Tempest Fugit Indeed

23 October 2006



Beloit College’s Mindset List for the Class of 2010 is Annual Hit

Although it’s closer to mid-terms than the start of classes, the Kensington Review is pleased to point out a few things from Beloit College’s Mindset List for the current crop of college freshmen, the Class of 2010. Presuming most are 18 or so, they were born in 1988. That gives them a much different starting place than those born at a more comfortable distance from the apocalypse.

According to the Wisconsin college, “The Beloit College Mindset List is used by educators and clergy and by the military and business in their efforts to connect with the new generation. Beloit creates the list to share with its faculty in anticipation of the first-year seminars and orientation.” Education is about explaining, as best one can, the world in which the kids find themselves, and in order to do that, one must understand what the student knows before one can build on that foundation. For those over 50, some things are memories; for the under 20s, those same things are history, and ancient history at that. For example, for this year’s class of freshmen:

  • The Soviet Union has never existed and therefore is about as scary as the student union.
  • They have known only two presidents.
  • For most of their lives, major US airlines have been bankrupt.
  • There has always been only one Germany.
  • A stained blue dress is as famous to their generation as a third-rate burglary was to their parents’.
  • A coffee has always taken longer to make than a milkshake.
  • They have never had to distinguish between the St. Louis Cardinals baseball and football teams.
  • DNA fingerprinting has always been admissible evidence in court.
  • Mr. Rogers, not Walter Cronkite, has always been the most trusted man in America.
  • ‘Google’ has always been a verb.
  • Madden has always been a game, not a Superbowl-winning coach.
  • They have rarely mailed anything using a stamp.
  • They are not aware that ‘flock of seagulls hair’ has nothing to do with birds flying into it.
  • Public school officials have always had the right to censor school newspapers.
  • Disneyland has always been in Europe and Asia.
  • They never saw Bernard Shaw on CNN.
  • Television stations have never concluded the broadcast day with the national anthem..
May the Class of 2010 survive the next four years, prospering as they do. And may they have to explain to their kids there was once an Arab-Israeli Conflict, that there was a hole in the ozone, that people were tortured by the American government in a war on terror, that ubiquitous solar power is only a few years old, that MTV used to broadcast “reality shows” rather than videos, and that the New York Yankees and Manchester United used to be popular sports teams.

============================================================

__List of tasks__:
1: Rewrite the Mindset List article's paragraph that begins "Although it's closer to mid-terms" more briefly, keeping its main facts.
2: Give the Mindset List article again from "23 October 2006" up to and including "from the apocalypse.", substituting "end of the world" for "apocalypse".

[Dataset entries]
============================================================

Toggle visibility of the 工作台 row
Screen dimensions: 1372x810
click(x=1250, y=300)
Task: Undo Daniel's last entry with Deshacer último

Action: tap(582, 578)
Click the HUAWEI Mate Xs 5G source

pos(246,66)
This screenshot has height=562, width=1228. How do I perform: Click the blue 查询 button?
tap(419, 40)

============================================================

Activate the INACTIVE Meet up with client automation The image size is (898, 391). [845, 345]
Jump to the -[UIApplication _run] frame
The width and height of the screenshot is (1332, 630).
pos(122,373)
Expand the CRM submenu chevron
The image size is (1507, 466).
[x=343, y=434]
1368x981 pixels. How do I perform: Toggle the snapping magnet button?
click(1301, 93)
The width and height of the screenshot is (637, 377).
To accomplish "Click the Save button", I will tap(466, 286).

============================================================

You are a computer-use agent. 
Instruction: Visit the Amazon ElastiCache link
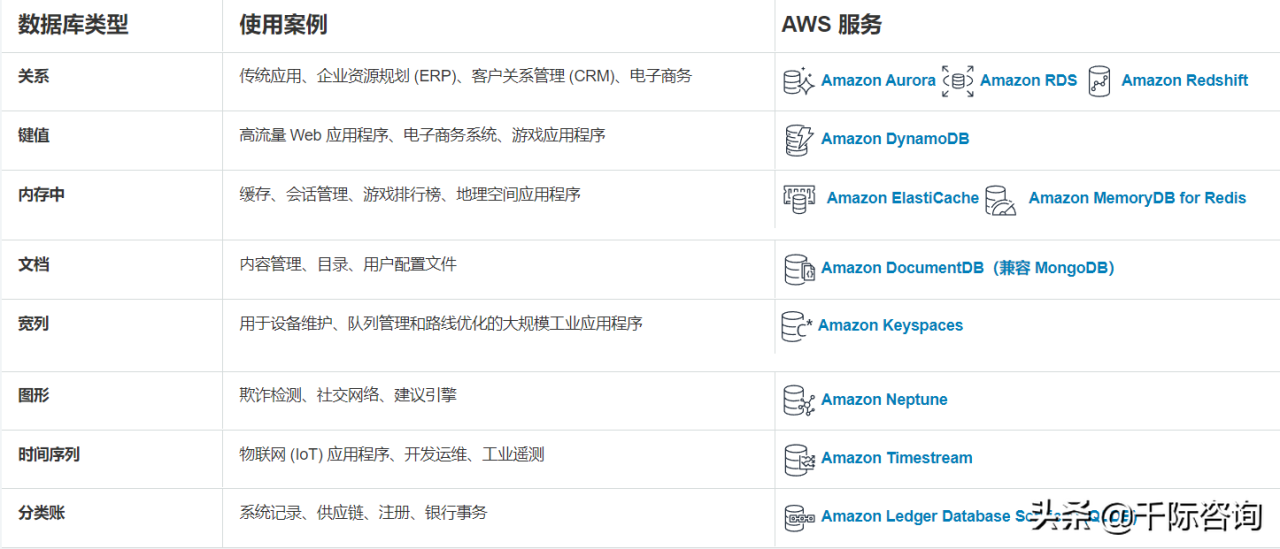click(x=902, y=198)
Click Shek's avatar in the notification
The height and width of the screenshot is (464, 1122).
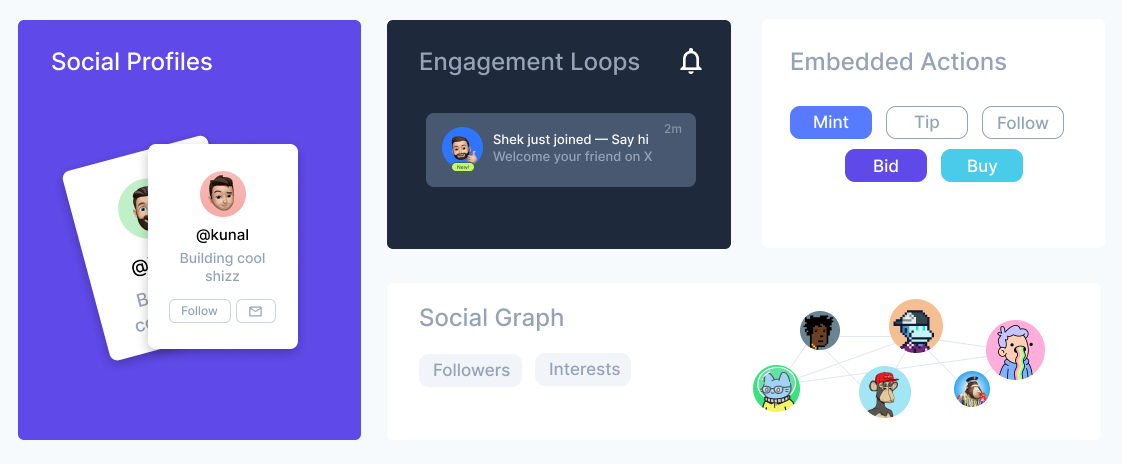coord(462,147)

============================================================

__Solutions__:
1: Though mid-terms are nearer than the start of classes, the Kensington Review highlights items from Beloit College's Mindset List for the Class of 2010, this year's college freshmen. Most are presumably about 18 and were born in 1988. That gives them a very different starting point than people born at a more comfortable distance from the apocalypse.

2:
23 October 2006



Beloit College’s Mindset List for the Class of 2010 is Annual Hit

Although it’s closer to mid-terms than the start of classes, the Kensington Review is pleased to point out a few things from Beloit College’s Mindset List for the current crop of college freshmen, the Class of 2010. Presuming most are 18 or so, they were born in 1988. That gives them a much different starting place than those born at a more comfortable distance from the end of the world.